# RBI 226VS Ultra Value?



## bill1608 (Mar 8, 2015)

I found a 2001 RBI 226VS Ultra Hawk for sale . Haven't seen it, but the guy says it was used very little. What is a fair price for one in good, excellent or mint condition?


----------



## tomsteve (Jan 23, 2015)

thats rather hard to answer. one thing i notice is the resale price on scrollsaws can be quite a bit lower than other power tools. seems the more used/known the tool( table saw for instance) the higher the resale. 
beings its a 2001 model( are there replacement parts available for this model?) myself id try and stay around $300-$350.
thats a low number and even with low use, its still a 16 year old saw.


----------



## runswithscissors (Nov 8, 2012)

That saw was bought out by another company (can't remember name), but they are still making it (with some small design changes), and still offer parts for the older machines.

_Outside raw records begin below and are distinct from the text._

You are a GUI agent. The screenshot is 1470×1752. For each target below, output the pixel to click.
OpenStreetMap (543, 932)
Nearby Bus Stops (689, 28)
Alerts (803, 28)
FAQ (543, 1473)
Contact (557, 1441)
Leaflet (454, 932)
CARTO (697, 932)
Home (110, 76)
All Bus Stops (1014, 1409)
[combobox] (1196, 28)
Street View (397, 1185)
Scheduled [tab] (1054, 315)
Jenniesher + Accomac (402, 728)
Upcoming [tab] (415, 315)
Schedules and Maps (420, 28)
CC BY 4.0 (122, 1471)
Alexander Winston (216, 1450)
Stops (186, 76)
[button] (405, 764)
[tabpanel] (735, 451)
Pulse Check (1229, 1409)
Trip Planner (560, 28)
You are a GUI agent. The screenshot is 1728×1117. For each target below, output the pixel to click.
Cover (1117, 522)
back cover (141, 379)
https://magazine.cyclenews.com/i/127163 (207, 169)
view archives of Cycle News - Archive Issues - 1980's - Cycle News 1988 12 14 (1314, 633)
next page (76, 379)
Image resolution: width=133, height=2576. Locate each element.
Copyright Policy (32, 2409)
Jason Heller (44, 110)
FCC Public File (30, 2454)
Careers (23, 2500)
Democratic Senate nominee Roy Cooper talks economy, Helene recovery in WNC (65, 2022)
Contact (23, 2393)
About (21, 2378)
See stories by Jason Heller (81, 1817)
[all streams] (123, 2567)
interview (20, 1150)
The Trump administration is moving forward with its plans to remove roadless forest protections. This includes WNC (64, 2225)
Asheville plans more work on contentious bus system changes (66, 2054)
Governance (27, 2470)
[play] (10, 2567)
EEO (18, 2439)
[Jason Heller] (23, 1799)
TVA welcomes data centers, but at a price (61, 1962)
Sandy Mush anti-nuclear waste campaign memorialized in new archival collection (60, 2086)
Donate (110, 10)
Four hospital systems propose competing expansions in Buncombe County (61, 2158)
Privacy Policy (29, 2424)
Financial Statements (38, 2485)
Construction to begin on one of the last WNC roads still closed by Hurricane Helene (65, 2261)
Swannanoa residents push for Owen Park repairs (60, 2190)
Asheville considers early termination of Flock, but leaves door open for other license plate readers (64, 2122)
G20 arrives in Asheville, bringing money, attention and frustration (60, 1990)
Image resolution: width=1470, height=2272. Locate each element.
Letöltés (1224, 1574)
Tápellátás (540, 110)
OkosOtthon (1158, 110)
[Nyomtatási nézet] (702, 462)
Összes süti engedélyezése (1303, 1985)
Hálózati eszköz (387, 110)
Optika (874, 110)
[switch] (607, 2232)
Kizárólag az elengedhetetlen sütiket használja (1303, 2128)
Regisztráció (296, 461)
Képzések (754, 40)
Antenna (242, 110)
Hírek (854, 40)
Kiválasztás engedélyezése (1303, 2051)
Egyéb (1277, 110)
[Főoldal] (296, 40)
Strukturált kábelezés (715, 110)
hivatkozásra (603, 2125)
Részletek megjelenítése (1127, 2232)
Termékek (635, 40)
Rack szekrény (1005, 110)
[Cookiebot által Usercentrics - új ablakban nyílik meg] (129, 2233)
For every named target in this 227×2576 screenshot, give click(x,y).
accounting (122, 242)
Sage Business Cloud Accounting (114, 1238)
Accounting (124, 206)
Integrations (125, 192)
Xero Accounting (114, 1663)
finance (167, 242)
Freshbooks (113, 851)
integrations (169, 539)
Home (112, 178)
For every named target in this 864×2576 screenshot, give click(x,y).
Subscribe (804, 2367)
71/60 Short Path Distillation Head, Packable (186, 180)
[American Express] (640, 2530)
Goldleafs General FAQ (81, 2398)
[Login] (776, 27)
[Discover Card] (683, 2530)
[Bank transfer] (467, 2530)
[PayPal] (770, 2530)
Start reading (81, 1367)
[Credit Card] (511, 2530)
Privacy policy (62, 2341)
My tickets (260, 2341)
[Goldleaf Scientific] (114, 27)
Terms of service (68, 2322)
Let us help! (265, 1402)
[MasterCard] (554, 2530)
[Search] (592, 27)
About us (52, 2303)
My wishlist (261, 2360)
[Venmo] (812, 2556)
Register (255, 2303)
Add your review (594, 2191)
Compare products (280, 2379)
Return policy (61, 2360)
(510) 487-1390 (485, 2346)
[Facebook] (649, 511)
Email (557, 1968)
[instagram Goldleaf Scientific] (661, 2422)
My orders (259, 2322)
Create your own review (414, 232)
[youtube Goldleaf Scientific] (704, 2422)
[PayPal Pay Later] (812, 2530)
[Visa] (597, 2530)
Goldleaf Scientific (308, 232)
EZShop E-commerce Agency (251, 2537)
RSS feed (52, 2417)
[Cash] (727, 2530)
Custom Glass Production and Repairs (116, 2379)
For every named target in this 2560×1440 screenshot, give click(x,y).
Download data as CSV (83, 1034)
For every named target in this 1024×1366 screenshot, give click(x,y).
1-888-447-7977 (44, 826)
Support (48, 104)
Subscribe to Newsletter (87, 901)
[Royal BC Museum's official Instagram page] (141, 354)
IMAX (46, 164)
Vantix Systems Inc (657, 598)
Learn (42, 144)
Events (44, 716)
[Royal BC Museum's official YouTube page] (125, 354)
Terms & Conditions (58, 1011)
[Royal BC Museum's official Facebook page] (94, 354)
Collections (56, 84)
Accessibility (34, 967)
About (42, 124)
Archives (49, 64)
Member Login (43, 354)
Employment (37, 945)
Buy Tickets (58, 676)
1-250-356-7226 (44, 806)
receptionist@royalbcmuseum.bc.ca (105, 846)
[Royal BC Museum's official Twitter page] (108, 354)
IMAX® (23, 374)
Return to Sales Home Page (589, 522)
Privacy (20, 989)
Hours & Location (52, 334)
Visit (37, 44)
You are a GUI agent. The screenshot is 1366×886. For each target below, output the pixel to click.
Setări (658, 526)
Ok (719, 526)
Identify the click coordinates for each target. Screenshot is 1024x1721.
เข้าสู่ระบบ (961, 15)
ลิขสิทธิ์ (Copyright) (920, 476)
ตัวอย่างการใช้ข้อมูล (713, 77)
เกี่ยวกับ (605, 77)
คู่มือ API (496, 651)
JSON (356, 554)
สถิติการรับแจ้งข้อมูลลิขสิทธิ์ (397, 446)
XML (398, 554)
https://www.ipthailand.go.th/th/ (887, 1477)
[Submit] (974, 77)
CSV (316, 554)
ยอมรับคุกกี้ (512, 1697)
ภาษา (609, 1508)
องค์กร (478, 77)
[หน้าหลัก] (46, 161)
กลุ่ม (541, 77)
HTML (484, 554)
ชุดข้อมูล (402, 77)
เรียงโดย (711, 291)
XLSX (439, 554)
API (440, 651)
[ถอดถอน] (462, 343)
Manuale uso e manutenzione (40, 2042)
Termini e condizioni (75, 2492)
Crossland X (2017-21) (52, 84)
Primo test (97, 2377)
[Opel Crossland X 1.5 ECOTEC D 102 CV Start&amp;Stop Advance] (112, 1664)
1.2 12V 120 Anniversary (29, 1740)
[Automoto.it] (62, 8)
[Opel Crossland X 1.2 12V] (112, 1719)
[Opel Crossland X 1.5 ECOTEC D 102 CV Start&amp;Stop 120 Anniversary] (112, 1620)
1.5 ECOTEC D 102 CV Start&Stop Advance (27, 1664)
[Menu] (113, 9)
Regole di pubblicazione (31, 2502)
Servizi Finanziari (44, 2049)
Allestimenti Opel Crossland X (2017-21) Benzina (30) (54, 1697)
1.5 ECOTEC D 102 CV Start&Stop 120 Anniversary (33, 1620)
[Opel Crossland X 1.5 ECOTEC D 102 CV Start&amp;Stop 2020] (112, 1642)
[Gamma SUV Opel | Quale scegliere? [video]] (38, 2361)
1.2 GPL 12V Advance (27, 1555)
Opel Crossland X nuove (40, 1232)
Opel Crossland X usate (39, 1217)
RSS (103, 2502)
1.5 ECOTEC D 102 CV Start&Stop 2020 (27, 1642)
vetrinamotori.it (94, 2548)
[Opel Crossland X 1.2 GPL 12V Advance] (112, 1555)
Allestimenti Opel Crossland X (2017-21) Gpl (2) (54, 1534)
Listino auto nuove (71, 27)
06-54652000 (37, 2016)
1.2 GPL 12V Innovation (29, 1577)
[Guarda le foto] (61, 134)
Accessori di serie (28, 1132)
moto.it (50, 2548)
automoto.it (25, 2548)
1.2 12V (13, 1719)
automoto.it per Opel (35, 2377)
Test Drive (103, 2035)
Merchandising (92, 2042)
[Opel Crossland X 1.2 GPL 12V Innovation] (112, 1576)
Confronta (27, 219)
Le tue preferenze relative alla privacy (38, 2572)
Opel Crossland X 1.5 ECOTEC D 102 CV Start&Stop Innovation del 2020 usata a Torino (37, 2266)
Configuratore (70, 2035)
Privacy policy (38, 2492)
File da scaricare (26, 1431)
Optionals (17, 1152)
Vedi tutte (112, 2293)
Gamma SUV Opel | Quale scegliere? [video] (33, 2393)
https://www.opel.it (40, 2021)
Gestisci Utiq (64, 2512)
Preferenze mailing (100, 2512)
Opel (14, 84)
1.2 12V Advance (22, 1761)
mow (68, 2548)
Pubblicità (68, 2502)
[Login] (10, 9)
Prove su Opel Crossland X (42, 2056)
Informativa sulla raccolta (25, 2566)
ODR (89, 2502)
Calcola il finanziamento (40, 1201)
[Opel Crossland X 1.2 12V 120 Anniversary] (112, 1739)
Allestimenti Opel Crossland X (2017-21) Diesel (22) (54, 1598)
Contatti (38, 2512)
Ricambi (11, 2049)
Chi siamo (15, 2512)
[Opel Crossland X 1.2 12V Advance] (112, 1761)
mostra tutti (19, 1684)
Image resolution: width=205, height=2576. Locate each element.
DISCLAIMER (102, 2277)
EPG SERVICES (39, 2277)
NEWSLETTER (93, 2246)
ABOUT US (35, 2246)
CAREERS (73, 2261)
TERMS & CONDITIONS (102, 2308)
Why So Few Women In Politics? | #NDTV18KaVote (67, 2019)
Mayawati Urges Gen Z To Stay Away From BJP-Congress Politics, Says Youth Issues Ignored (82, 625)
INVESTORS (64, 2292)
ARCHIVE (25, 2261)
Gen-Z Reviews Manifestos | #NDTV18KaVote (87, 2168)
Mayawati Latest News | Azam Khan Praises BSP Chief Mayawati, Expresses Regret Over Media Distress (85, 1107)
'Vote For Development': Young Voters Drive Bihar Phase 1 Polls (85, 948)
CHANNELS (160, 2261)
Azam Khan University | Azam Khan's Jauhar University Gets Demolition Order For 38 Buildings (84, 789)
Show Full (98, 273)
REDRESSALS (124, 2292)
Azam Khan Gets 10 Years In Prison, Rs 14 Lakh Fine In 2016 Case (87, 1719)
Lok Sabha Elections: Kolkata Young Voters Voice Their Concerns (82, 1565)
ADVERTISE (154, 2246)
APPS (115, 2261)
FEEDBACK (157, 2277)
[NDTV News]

They are a highly rated machine. One of the best.


----------



## wapakfred (Jul 29, 2011)

I bought a 1998 220 VS 2 years ago for $200, since then I've seen a couple of those and 2-226s listed and they were all under $450, most often in the $300-$350 price range. As someone said you can still get parts and they are very good saws. So if you're a scroller it may just what you need.


----------



## Markmh1 (Mar 9, 2017)

From what I understand, replacement motors are not available for the older RBI.

The fix is to return the saw to BM (new owners), and they will update it to a DC motor. Cost around $350?

Mark


----------



## MrUnix (May 18, 2012)

> From what I understand, replacement motors are not available for the older RBI.
> The fix is to return the saw to BM (new owners), and they will update it to a DC motor. Cost around $350?
> - Markmh1


I wouldn't be too worried about the motor… it's just a simple DC motor and properly cared for, should outlast the machine. Motors don't "just go bad". The speed controller will most likely die first, as electronics DO fail over time.

Cheers,
Brad


----------